Die Beratungsstelle der Stadtpolizei Zürich bittet um Ihre Aufmerksamkeit: Taschendiebe sind keine angenehmen Fahrgäste. Speziell in der Vorweihnachtszeit treiben sie ihr Unwesen. Tragen Sie deshalb Sorge zu Ihrer Handtasche, Ihrer Mappe, Ihrem Geldbeutel. Das nötige Bargeld tragen Sie am besten in einer Innentasche mit sich. Besondere Vorsicht ist geboten bei Gedränge an Haltestellen, beim Einsteigen und im Tram und Bus. Die Stadtpolizei und die Züri-Linie danken für Ihre Aufmerksamkeit.

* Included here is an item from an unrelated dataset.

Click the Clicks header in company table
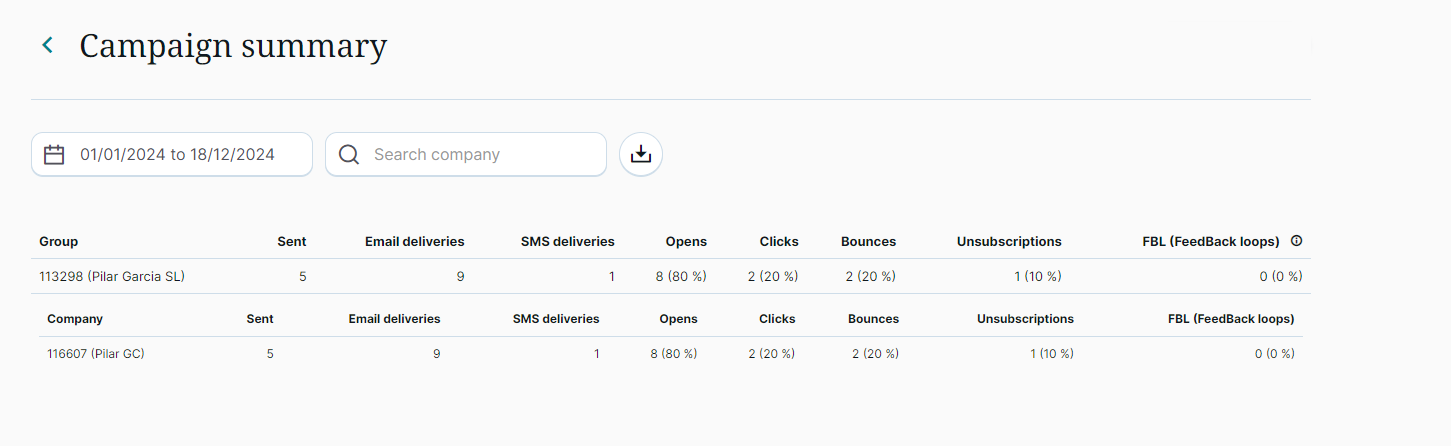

Ich habe diesen Text im Interweb gefunden; es gibt eine Seite mit Mustertexten der Durchsagen der Leitstelle, fragen Sie mich nicht, warum. Und zwar habe ich den Text kontrolliert, weil ich immer «Waffe» verstanden habe. Statt «Mappe». Also: «Tragen Sie deshalb Sorge zu Ihrer Handtasche, Ihrer Waffe, Ihrem Geldbeutel.» Nun ist zwar bekannt, dass in unserer schönen Schweiz das Tragen von Waffen (und das Tragen von Sorge zu denselben) eine vielerorts geschätzte Tradition darstellt, aber trotzdem fand ich das seltsam, weshalb ich also nachschaute, und, siehe da, es heisst «Mappe», nicht «Waffe». Auf «Mappe» allerdings wäre ich nie gekommen; ich meine, wer bitte trägt denn heutzutage noch ’ne «Mappe» mit sich rum; da stellt sich doch die Frage, liebes Publikum: Von wann ist eigentlich dieser Durchsagentext – 1973?

Schon der moralintriefende Auftakt ist ja beinahe Fünfzigerjahre-mässig: «Taschendiebe sind keine angenehmen Fahrgäste.» Das stimmt doch gar nicht! Wenn Taschendiebe während der Fahrt im Bus oder Tram ihre Tätigkeit als Taschendieb ruhen lassen und still und bescheiden irgendwo sitzen, Hände im Schoss, wieso sind sie dann keine angenehmen Fahrgäste? Das Ganze ist total taschendiebdiskriminierend. Anschliessend bewegen wir uns in die Sechzigerjahre des letzten Jahrhunderts, und zwar mit Ausdrücken wie «Unwesen treiben» und «Sorge tragen», und darauf folgt eben diese Siebzigerjahre-Inventarliste dessen, was der moderne Grossstadtmensch so alles dabei hat, im Jahre 1973: Handtasche, Mappe, Geldbeutel. Nicht etwa Tablet Computer, Smartphone, digitales Medienabspielgerät und so’n Zeug. Auch der etwas oberlehrerhafte und grossväterliche Vorschlag, das «nötige Bargeld» am besten in einer «Innentasche» mit sich zu tragen, wirkt wie aus dem Kalten Krieg und wirft die Frage auf: Wie genau sieht eigentlich die «Leitstelle» der VBZ aus? Leitstelle ist ja irgendwo auch so ein DDR-Wort. Ist diese Leitstelle, die uns per Lautsprecherdurchsage auffordert, das nötige Bargeld am besten in einer Innentasche zu tragen, ist das vielleicht irgendsoein geheimnisvolles Doctor-Evil-Machtzentrum, wo sämtliche Fäden zusammenlaufen? Steht da jemand mit ’ner flauschigen weissen Katze auf dem Arm vor einem rollbaren Globus und stellt fest: Taschendiebe sind keine angenehmen Fahrgäste!? Aww, die gute alte Zeit. Als Leute noch Mappen dabeihatten. God bless us all, and the VBZ.